**ASSIGNMENT**
In the listing below, find each line with the string "computer" and return it.

**THE DATA**
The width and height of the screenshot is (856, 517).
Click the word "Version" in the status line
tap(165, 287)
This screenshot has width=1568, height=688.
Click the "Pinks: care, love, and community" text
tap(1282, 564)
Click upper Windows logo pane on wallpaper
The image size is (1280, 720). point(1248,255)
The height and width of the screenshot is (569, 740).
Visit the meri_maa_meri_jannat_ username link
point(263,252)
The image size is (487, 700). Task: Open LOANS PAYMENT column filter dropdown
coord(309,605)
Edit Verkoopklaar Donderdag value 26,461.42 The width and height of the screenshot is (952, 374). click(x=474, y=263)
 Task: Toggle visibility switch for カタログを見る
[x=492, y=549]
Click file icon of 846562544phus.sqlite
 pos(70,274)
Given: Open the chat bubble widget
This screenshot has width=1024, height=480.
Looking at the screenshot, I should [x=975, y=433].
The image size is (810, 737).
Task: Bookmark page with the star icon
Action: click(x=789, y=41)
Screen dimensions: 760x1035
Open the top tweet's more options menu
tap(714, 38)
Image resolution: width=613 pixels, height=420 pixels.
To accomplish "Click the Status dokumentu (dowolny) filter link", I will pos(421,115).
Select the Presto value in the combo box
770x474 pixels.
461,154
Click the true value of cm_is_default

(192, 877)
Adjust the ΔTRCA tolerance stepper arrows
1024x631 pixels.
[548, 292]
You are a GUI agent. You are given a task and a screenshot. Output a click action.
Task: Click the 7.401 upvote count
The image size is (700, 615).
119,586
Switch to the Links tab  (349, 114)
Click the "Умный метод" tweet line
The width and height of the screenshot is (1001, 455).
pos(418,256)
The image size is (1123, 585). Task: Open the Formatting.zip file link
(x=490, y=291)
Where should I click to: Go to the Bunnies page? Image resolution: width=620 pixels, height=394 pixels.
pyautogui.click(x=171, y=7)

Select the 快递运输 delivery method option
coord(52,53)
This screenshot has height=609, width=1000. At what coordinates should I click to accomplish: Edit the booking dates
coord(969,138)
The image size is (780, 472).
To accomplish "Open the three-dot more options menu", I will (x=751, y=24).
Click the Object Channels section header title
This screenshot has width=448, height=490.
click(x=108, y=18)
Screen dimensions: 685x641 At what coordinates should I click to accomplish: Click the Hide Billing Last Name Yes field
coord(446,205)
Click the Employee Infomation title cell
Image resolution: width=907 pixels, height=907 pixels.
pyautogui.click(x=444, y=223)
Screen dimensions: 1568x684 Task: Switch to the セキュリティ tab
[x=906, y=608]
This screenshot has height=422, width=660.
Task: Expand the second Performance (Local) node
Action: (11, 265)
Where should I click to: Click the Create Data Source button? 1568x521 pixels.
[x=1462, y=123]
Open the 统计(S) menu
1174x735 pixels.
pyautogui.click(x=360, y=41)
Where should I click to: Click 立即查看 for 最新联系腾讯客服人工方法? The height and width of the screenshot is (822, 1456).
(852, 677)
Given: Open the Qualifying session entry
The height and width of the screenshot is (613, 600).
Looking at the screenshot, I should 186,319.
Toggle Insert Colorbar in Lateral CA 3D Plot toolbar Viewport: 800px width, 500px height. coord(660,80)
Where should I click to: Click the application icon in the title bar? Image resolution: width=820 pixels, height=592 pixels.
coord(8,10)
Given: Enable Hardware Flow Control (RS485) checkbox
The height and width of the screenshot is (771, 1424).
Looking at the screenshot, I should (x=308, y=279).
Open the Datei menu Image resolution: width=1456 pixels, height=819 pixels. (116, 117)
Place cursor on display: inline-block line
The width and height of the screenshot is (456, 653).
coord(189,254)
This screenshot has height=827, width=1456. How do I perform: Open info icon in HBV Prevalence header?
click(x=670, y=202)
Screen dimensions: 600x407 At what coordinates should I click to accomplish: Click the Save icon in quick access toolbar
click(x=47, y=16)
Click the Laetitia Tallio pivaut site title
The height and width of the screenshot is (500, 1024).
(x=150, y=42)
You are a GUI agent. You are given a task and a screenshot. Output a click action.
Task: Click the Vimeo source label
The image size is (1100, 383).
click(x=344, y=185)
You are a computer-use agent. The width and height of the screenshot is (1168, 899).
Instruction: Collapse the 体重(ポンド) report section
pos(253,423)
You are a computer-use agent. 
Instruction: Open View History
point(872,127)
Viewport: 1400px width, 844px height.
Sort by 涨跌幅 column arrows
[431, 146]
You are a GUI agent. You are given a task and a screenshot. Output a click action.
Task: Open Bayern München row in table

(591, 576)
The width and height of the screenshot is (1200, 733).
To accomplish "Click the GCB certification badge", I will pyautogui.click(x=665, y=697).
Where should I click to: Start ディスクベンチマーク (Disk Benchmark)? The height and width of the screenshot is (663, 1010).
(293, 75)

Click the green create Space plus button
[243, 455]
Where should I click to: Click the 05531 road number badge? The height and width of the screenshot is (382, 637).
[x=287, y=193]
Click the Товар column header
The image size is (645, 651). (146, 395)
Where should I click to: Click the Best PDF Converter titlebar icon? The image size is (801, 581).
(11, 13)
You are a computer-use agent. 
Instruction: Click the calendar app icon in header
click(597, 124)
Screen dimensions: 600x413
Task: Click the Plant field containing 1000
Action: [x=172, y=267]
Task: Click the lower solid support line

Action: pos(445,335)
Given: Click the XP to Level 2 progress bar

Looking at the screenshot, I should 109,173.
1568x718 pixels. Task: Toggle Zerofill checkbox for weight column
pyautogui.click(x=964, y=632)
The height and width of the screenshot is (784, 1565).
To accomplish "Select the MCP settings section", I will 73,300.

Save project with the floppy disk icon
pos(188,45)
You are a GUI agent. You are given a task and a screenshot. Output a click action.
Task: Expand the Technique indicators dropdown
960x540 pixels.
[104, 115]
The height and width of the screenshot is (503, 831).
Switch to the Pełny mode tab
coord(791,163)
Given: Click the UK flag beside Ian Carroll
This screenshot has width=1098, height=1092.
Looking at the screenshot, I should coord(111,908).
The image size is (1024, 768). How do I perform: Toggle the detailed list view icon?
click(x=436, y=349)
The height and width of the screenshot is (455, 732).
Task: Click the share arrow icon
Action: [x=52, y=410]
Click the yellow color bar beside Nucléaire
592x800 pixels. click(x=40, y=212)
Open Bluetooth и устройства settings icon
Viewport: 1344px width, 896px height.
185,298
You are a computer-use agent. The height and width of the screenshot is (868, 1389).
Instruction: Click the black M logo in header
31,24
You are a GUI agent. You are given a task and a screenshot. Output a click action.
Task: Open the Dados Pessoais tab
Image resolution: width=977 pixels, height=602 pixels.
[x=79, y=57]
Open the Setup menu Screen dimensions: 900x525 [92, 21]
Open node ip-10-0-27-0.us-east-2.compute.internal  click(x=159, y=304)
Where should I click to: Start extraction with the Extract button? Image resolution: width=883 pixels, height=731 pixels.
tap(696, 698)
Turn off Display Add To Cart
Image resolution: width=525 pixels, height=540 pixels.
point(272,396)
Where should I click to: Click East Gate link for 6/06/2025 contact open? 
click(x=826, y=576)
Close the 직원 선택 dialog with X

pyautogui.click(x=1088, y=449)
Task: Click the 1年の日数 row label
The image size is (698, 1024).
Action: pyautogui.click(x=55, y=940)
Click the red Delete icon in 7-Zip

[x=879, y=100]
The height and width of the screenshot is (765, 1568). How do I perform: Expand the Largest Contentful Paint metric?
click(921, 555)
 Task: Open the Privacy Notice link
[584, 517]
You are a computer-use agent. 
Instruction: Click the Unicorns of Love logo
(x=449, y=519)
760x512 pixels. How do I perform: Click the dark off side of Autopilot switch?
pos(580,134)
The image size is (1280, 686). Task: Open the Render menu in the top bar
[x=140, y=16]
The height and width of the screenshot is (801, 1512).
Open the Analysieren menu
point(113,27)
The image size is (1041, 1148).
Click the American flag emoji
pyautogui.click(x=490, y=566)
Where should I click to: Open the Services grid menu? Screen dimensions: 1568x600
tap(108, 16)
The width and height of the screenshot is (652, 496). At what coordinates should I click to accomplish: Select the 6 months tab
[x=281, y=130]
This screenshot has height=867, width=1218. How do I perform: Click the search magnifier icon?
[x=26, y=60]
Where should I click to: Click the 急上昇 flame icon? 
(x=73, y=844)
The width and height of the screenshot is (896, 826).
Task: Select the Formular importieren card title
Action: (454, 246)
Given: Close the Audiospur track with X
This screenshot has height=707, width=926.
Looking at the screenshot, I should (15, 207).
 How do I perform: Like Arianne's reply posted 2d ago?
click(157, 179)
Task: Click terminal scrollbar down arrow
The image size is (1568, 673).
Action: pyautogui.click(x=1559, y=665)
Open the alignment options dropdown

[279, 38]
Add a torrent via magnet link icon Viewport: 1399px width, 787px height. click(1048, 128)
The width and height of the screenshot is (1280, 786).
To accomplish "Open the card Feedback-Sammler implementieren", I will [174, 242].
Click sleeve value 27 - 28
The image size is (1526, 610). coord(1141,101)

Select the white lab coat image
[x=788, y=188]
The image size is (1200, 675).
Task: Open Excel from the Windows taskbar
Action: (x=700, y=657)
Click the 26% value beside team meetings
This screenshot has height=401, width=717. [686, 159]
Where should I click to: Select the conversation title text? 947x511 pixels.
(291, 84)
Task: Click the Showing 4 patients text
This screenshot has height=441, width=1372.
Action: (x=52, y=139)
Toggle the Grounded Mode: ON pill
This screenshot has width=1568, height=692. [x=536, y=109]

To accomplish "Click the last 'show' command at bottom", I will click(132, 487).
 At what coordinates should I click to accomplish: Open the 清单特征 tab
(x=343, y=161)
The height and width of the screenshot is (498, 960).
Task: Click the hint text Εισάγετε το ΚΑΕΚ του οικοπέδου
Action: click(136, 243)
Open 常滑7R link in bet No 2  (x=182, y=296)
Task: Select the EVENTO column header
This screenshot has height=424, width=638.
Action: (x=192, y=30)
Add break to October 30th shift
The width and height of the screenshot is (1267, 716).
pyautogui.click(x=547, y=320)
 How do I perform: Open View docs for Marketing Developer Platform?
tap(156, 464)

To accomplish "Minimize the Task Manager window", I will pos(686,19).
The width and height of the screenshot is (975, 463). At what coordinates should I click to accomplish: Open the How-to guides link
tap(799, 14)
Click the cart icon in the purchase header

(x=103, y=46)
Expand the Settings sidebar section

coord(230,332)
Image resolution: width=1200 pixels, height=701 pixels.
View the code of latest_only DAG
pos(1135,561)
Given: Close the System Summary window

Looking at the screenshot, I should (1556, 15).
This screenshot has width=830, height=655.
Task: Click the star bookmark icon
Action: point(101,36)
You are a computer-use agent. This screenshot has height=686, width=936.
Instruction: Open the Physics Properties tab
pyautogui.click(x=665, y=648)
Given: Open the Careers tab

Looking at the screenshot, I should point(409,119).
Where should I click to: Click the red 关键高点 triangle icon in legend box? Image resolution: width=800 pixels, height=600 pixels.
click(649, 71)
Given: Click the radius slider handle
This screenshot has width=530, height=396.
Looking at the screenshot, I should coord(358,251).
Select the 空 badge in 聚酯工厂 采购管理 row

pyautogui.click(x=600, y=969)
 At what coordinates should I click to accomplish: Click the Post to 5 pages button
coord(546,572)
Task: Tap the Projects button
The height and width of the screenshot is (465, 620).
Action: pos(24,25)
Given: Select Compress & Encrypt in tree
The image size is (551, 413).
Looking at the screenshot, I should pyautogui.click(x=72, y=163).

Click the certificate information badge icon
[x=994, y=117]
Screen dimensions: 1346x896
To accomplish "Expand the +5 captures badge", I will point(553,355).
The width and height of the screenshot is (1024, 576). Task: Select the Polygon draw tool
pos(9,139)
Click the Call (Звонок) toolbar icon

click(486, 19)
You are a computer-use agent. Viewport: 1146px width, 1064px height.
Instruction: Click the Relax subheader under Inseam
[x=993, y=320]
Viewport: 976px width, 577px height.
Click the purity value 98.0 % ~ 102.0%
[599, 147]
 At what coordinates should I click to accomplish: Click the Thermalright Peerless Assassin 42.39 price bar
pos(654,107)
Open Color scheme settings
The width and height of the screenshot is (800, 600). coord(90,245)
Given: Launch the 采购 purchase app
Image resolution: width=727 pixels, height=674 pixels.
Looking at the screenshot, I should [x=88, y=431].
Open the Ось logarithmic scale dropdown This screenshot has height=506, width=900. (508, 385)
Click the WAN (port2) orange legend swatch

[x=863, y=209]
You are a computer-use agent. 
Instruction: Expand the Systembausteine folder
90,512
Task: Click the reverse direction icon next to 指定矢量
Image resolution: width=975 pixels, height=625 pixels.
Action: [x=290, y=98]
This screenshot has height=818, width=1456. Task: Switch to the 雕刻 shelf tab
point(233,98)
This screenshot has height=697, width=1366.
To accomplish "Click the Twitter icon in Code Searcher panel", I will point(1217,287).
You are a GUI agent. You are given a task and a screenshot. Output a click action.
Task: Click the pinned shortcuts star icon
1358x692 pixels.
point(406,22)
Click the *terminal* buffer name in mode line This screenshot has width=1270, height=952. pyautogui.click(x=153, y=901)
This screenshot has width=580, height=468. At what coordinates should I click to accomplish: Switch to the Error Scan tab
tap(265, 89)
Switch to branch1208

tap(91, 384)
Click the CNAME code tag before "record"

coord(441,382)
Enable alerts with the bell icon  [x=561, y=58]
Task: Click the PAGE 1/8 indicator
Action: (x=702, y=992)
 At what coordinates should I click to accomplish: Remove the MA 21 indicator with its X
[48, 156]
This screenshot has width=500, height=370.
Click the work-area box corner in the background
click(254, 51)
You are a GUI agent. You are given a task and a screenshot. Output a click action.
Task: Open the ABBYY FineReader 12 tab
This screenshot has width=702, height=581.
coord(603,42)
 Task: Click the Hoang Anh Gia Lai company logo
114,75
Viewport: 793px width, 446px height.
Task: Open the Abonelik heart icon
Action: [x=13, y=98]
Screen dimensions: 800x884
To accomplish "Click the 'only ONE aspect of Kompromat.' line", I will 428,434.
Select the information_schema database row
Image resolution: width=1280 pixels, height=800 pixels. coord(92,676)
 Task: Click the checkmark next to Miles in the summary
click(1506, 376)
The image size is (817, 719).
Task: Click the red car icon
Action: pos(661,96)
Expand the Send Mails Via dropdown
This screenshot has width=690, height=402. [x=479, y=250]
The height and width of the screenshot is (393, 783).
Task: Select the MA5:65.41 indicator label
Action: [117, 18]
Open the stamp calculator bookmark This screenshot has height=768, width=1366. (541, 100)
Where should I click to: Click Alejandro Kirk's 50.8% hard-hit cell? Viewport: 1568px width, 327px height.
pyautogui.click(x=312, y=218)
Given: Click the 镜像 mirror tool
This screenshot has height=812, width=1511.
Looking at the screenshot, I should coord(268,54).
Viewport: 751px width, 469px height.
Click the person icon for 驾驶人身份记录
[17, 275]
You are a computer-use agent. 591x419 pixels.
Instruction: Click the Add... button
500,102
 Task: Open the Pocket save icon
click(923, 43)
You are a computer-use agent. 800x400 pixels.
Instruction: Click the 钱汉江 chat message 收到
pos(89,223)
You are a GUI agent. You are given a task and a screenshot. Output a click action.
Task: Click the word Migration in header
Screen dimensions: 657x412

**RESPONSE TO THE EXERCISE**
You are a computer-use agent. The width and height of the screenshot is (1168, 899).
You are a computer-use agent. 
You are a computer-use agent. 
You are a computer-use agent. The height and width of the screenshot is (868, 1389).
You are a computer-use agent. 
You are a computer-use agent. This screenshot has height=686, width=936.
You are a computer-use agent. Viewport: 1146px width, 1064px height.
You are a computer-use agent. 
You are a computer-use agent. 591x419 pixels.
You are a computer-use agent. 800x400 pixels.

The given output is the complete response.